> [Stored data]
•••
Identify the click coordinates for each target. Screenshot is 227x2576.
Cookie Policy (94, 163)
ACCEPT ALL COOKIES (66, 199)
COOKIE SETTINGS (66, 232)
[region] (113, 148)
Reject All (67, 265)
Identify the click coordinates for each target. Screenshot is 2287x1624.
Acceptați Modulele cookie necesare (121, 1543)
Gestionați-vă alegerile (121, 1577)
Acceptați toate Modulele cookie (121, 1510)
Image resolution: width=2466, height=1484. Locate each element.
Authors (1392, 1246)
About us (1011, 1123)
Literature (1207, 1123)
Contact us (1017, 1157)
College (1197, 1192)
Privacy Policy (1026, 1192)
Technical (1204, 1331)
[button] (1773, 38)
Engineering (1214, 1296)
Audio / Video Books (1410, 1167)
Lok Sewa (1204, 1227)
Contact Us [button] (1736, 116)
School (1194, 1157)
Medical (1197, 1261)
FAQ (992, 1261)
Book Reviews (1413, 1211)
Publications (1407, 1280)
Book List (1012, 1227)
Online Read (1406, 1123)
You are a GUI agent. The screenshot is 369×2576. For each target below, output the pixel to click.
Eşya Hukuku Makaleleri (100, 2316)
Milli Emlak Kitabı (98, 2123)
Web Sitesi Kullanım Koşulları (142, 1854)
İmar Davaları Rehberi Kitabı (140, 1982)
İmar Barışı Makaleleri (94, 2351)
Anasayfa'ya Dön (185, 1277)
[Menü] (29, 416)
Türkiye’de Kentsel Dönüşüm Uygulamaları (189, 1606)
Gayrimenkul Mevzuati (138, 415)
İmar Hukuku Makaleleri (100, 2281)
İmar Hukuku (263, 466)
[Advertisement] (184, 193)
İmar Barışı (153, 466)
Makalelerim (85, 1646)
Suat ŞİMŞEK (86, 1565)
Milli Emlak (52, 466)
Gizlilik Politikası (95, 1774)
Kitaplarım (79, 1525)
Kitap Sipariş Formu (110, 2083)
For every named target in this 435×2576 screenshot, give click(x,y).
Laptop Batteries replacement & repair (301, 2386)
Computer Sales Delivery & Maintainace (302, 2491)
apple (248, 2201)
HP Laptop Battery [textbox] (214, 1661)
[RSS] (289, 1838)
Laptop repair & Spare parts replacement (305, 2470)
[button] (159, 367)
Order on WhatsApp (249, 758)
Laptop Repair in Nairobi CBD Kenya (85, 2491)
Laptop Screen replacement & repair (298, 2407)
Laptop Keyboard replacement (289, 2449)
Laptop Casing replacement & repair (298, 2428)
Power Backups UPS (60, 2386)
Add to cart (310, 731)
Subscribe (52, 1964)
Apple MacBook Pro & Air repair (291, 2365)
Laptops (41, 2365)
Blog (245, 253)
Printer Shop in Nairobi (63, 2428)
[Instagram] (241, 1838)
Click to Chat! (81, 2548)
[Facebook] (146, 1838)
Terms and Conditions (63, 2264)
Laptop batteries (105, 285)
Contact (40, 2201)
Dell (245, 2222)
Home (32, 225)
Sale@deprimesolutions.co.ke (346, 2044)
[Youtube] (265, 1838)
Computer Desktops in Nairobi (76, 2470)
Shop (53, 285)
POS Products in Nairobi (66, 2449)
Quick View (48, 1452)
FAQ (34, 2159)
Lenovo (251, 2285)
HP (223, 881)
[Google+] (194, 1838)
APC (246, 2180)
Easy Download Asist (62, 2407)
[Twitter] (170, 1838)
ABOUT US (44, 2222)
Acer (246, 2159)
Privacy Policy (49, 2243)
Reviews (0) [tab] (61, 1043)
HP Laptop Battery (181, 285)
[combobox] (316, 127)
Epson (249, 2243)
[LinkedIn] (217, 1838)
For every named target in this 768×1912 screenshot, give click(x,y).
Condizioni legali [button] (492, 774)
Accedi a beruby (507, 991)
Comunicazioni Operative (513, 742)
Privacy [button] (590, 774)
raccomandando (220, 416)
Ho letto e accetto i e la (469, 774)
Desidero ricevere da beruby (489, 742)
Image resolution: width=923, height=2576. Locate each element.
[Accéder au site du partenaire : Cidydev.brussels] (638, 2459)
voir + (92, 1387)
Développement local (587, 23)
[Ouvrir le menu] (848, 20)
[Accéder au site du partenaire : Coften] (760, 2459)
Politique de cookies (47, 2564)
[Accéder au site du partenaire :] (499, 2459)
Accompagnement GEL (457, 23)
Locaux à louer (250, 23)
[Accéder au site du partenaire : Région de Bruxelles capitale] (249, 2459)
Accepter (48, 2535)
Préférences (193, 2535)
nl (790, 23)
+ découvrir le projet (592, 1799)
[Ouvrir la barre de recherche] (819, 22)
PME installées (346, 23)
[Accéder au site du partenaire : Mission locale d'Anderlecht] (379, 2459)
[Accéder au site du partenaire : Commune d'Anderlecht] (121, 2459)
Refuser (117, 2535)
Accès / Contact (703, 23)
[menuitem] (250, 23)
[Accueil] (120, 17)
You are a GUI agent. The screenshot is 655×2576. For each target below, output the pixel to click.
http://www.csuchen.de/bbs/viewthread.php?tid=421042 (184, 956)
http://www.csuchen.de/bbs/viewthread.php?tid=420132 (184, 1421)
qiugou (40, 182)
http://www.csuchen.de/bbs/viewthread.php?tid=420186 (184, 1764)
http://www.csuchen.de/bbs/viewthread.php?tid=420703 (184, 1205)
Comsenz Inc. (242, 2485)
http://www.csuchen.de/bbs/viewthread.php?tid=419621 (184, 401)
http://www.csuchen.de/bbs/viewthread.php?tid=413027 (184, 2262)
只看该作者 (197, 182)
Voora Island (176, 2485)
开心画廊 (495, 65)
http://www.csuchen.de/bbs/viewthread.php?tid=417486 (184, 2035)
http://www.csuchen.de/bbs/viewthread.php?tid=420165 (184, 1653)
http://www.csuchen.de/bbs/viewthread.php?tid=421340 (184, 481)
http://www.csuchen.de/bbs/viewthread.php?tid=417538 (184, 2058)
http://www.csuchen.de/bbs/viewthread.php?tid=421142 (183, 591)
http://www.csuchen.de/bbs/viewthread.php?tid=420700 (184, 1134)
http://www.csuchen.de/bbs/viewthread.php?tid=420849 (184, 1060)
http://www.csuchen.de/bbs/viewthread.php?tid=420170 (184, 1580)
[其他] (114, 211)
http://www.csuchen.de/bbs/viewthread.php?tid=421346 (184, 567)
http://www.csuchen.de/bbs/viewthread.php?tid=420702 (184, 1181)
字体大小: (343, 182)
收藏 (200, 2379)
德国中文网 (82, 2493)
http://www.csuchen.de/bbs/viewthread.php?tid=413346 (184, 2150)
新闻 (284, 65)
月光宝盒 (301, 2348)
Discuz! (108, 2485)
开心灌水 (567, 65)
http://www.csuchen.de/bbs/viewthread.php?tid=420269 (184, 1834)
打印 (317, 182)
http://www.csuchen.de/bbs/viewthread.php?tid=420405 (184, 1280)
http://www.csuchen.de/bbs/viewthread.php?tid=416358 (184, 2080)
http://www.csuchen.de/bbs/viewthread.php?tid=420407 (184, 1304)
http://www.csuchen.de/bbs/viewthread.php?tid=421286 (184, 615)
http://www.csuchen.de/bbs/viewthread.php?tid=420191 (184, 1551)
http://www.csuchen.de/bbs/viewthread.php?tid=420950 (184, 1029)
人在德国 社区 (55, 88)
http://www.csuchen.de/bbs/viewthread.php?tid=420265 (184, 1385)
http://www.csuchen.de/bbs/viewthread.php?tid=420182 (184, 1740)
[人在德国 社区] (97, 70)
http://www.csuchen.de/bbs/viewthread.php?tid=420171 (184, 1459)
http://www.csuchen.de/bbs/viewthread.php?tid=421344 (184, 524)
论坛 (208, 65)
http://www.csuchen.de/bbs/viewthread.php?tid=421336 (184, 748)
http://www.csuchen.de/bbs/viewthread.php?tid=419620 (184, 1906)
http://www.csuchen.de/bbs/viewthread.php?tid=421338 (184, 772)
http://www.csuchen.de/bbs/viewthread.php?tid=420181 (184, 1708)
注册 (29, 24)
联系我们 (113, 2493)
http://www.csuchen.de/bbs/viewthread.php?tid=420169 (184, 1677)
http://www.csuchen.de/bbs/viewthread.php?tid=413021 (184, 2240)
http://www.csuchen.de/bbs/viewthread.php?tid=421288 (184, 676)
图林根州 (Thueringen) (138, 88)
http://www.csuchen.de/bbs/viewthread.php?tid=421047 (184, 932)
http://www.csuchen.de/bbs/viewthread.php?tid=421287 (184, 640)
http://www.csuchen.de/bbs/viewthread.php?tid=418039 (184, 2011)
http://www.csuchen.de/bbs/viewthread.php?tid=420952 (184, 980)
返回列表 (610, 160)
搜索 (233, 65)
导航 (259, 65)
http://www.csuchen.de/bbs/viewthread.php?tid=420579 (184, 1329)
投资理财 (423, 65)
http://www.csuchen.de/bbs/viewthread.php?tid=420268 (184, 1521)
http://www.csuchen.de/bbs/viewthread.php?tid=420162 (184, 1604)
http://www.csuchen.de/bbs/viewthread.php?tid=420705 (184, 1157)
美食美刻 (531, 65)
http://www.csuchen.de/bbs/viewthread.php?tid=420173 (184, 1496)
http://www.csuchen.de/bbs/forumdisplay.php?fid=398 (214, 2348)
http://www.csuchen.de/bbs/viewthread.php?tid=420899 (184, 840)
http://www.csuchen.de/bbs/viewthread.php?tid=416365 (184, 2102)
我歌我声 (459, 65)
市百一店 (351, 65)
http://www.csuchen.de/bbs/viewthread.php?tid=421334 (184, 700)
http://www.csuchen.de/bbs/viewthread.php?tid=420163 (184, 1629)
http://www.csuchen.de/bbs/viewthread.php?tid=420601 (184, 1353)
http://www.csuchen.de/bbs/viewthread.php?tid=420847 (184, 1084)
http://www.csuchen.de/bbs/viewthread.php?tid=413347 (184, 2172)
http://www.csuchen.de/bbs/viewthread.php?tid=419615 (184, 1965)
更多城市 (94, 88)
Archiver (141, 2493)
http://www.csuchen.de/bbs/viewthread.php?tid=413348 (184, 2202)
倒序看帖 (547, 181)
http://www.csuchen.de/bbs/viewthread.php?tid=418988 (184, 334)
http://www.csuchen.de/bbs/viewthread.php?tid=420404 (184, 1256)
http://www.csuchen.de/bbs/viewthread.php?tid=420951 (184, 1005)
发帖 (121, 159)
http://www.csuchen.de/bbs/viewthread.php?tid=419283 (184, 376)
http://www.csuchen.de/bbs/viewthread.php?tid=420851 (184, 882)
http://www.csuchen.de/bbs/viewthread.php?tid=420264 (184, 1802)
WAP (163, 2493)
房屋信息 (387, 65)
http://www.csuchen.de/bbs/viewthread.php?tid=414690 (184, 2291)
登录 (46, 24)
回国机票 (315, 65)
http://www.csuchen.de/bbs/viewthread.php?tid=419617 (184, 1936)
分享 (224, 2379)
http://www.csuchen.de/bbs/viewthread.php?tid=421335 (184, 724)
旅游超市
•••
> [DIRECTIONS FOR THIS TASK]
The first line of the records begins the span, and the line containing "Contact Us [button] (1736, 116)" ends it. Reproduce that span exactly, both ends included.

> [ANSWER SECTION]
Identify the click coordinates for each target. Screenshot is 227x2576.
Cookie Policy (94, 163)
ACCEPT ALL COOKIES (66, 199)
COOKIE SETTINGS (66, 232)
[region] (113, 148)
Reject All (67, 265)
Identify the click coordinates for each target. Screenshot is 2287x1624.
Acceptați Modulele cookie necesare (121, 1543)
Gestionați-vă alegerile (121, 1577)
Acceptați toate Modulele cookie (121, 1510)
Image resolution: width=2466, height=1484. Locate each element.
Authors (1392, 1246)
About us (1011, 1123)
Literature (1207, 1123)
Contact us (1017, 1157)
College (1197, 1192)
Privacy Policy (1026, 1192)
Technical (1204, 1331)
[button] (1773, 38)
Engineering (1214, 1296)
Audio / Video Books (1410, 1167)
Lok Sewa (1204, 1227)
Contact Us [button] (1736, 116)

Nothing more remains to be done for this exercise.